Requirements. Copy out, word for word, the lines from the one with "Given: Click the COVERED DECK label" up to and including the one with "Looking at the", leaving out the pictures.

Data section.

________________

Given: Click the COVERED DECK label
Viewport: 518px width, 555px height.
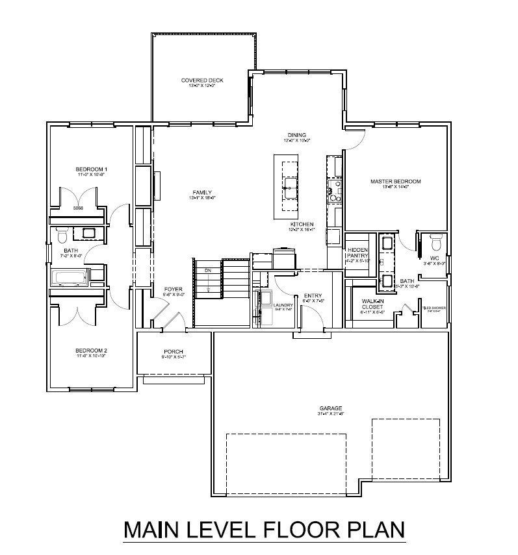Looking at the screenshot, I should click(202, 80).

________________

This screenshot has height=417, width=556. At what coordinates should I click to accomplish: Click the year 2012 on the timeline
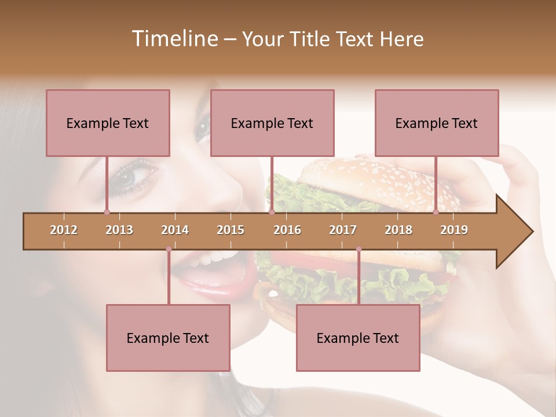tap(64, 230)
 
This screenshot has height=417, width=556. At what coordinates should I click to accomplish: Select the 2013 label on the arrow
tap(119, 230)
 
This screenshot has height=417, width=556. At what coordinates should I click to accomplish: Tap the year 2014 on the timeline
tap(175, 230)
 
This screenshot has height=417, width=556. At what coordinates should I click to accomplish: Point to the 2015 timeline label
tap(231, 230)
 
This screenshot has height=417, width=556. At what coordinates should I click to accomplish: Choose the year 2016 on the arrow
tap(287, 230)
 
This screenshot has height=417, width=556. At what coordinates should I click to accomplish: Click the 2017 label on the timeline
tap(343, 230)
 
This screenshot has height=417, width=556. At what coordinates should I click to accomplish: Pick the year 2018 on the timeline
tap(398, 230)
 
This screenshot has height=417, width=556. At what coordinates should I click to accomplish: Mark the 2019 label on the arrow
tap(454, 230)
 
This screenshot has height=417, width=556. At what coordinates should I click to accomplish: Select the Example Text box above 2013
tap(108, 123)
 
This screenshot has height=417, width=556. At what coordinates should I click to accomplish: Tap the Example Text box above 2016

________________

Solved exercise.
Given: Click the COVERED DECK label
Viewport: 518px width, 555px height.
Looking at the screenshot, I should click(202, 80).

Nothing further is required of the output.